The atomic block construct is a language-based technique to reduce programmer
errors. Underlying systems (either an HTM or STM's runtime library), will have
low-level primitives similiar to begin_transaction() and end_transaction(). To
analyze low-level code, an analysis tool has two options: 1) handle the
program as is (the approach we chose) or 2) attempt to translate the program's
begin_transaction() and end_transaction() statements into atomic blocks.
Option 2 is attractive, but will require an analysis like that which we have
presented. Additionally, a transaction-aware compiler will likely attempt to
"shrink" the code actually executed transactionally. For example, the
optimizing compiler, when translating an atomic block into its lower-level
primitives, might move a begin_transaction() or end_transaction() call across
a function boundary. Similiarly, the compiler might duplicate one (or both) of
these calls inside the branches of an if-statement. An analysis like that
which we have presented is necessary to verify the compiler optimization was
performed correctly (with respect to matched begin/end_transaction
statements).

"In some of the tests the number of conflicts goes up. Do you expect them to
be actual or false conflicts?"

We have addressed this question earlier; however, we note that a current
limitation of our simulator that we are not able to differentiate between true
and false conflicts. This ability would be extremely helpful for future
research.

"Do you have other XOrder experiments that can deliver a more complete picture
of the performance of software transaction (as a result of conflicts and cache
behavior)?"

We are currently working on the analysis of the Berkeley DB library and hope
to have results soon.

"Section 6 mentions that false conflicts are particularly problematic in HTM
systems because of cache-line-granularity conflict detection."
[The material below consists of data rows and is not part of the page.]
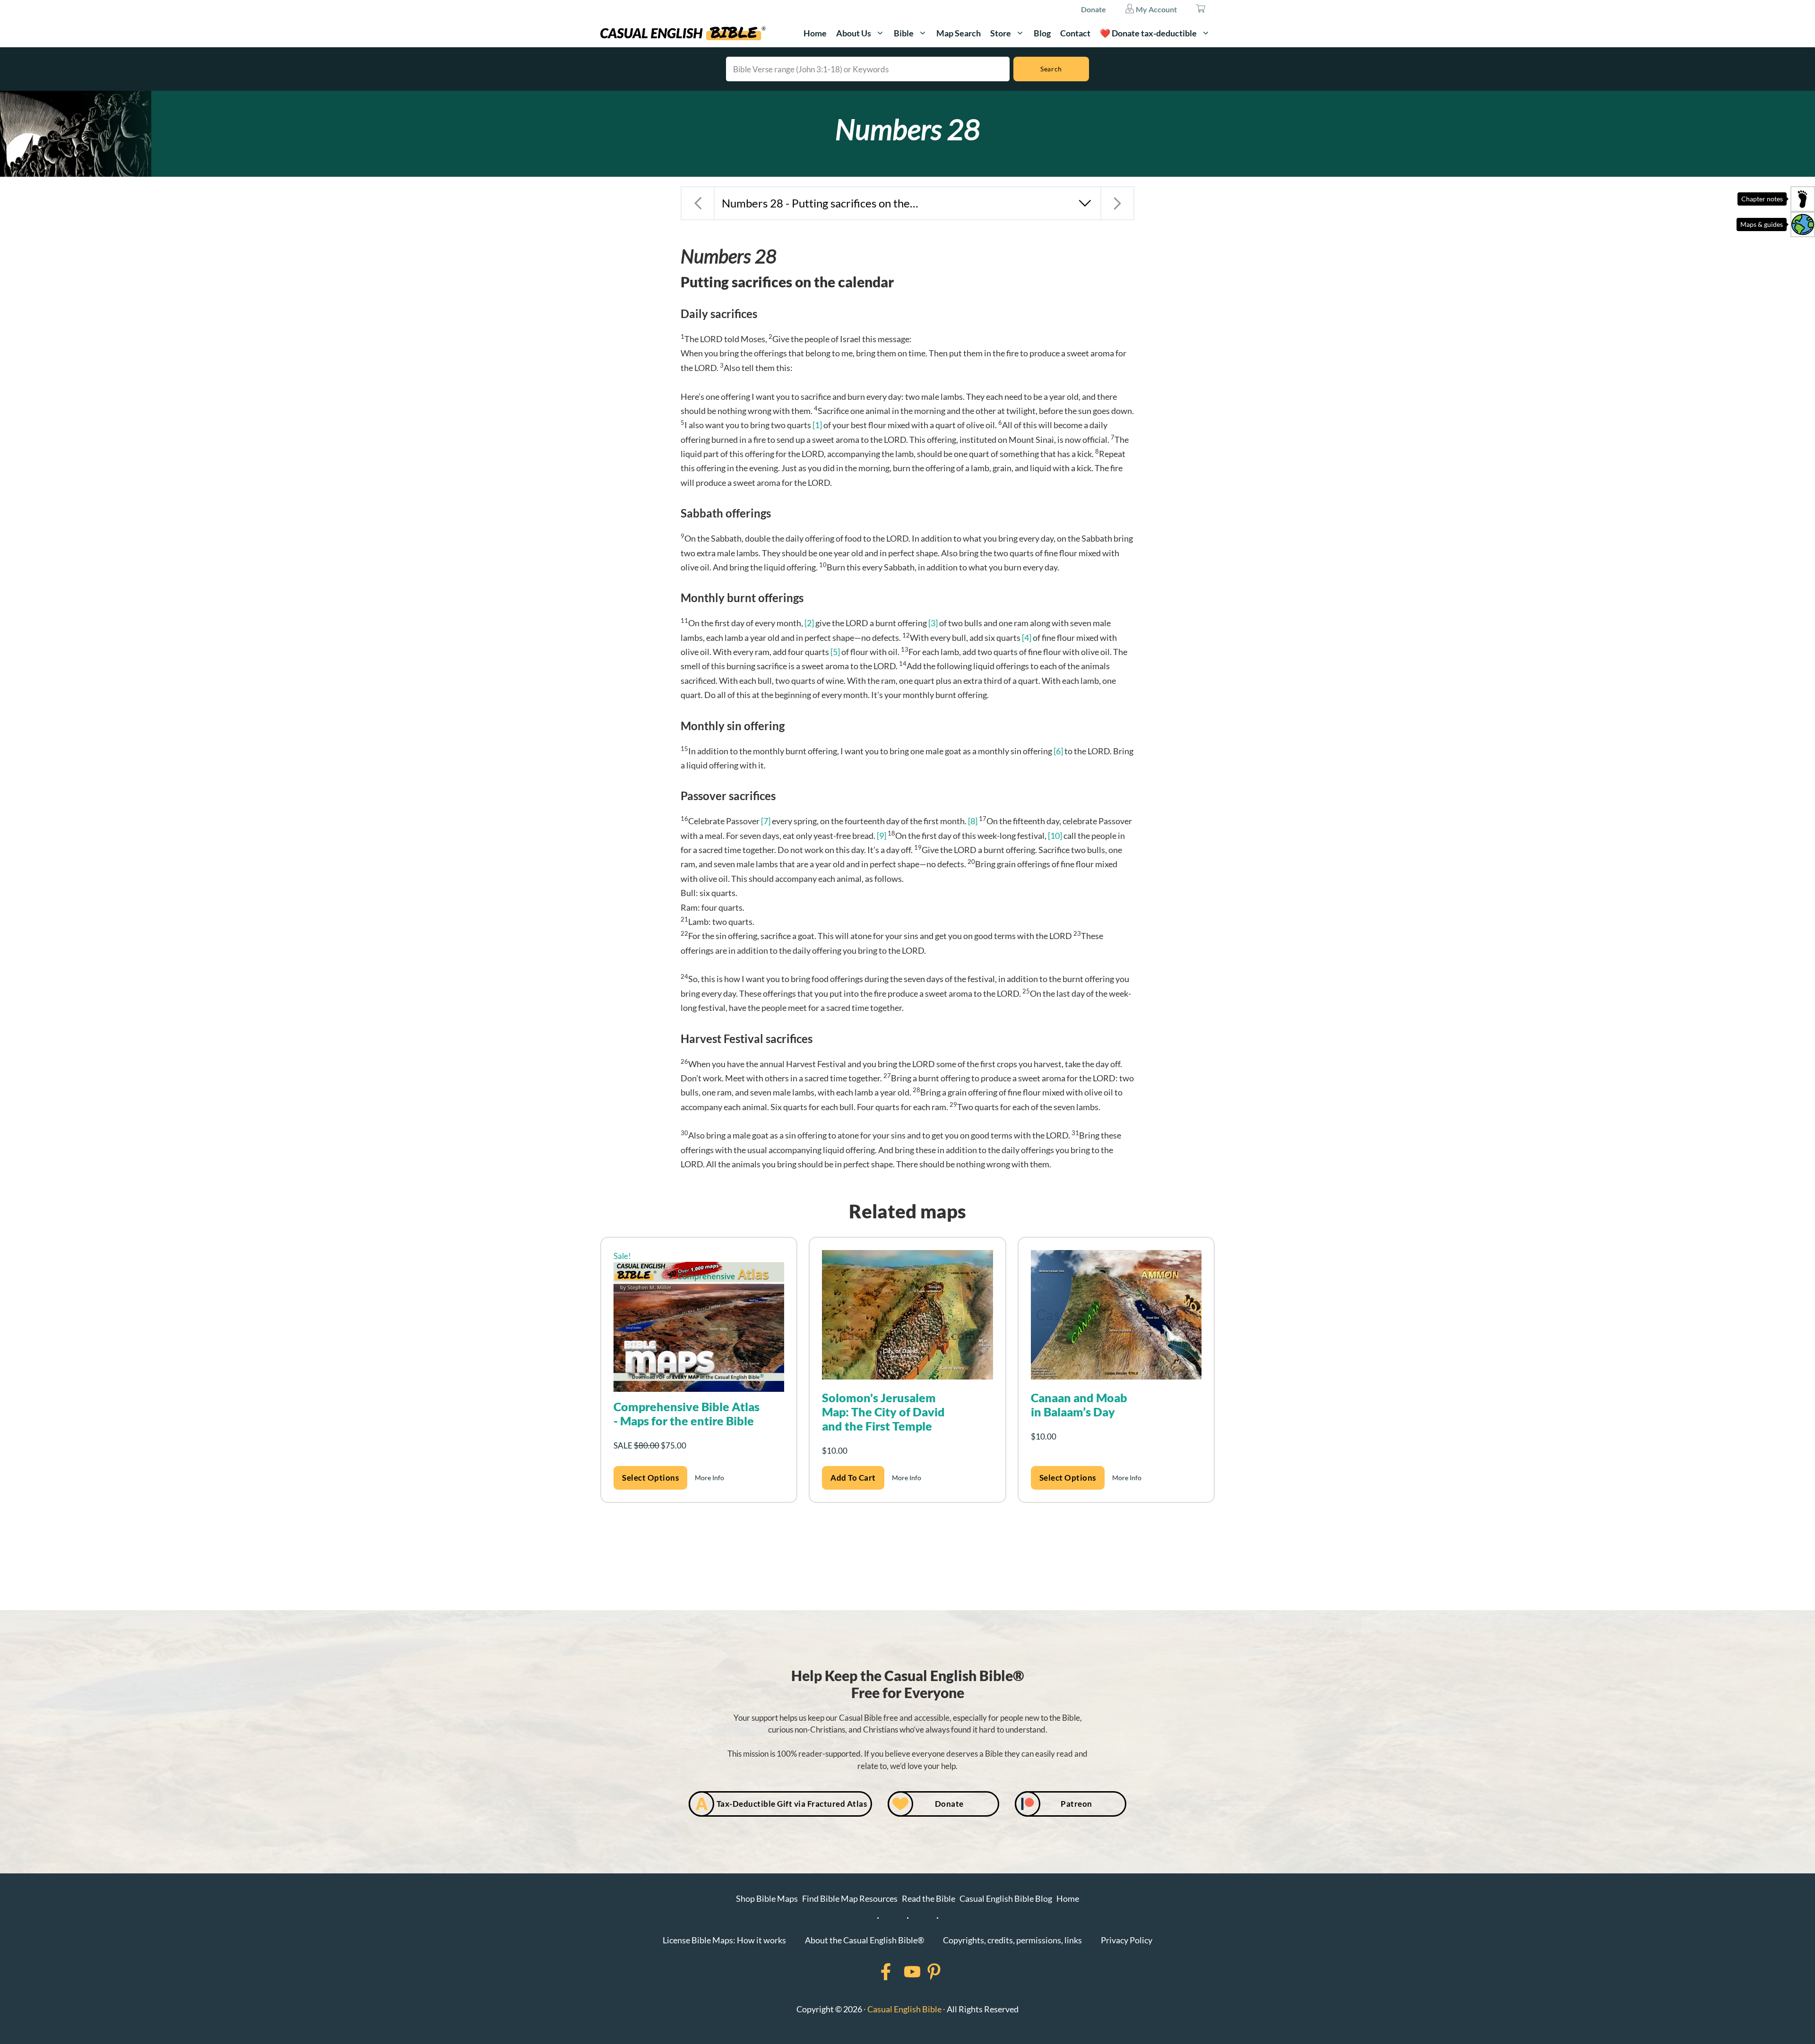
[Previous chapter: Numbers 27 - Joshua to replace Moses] (698, 203)
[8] (972, 821)
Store (1000, 33)
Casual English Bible (904, 2009)
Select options (650, 1478)
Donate (1093, 9)
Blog (1042, 33)
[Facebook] (873, 1971)
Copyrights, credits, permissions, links (1012, 1940)
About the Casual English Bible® (864, 1940)
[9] (881, 835)
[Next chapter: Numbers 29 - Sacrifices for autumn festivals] (1117, 203)
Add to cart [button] (853, 1478)
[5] (835, 652)
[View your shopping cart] (1200, 9)
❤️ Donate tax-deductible (1148, 33)
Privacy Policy (1126, 1940)
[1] (817, 425)
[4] (1026, 637)
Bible (904, 33)
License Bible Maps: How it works (724, 1940)
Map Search (958, 33)
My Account (1155, 9)
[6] (1058, 751)
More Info (709, 1478)
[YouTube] (900, 1971)
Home (815, 33)
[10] (1055, 835)
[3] (933, 623)
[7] (765, 821)
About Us (853, 33)
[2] (809, 623)
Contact (1075, 33)
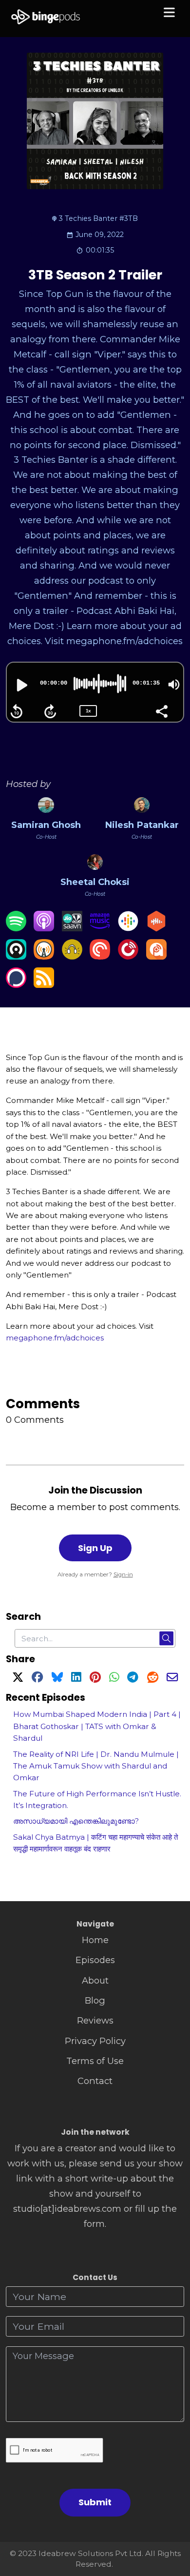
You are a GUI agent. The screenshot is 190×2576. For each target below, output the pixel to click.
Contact (95, 2080)
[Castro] (16, 956)
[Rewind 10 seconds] (16, 711)
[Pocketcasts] (100, 956)
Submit (95, 2502)
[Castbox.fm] (156, 928)
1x (88, 710)
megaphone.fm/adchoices (55, 1337)
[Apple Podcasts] (44, 928)
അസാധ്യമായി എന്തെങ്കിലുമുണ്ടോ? (76, 1821)
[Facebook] (37, 1678)
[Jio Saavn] (72, 928)
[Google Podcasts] (128, 928)
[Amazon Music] (100, 928)
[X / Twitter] (17, 1678)
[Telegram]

We used an HTM system for our experiements. In general, false conflicts are
problematic on TM systems that use a "block" of memory as its granularity for
conflict detection. While common among HTM implementations, some STM
implementations also use this technique (cf. McRT). An STM system that does
not target memory-safe object oriented languages will likely use such a
technique, which makes XOrder applicable to these systems also.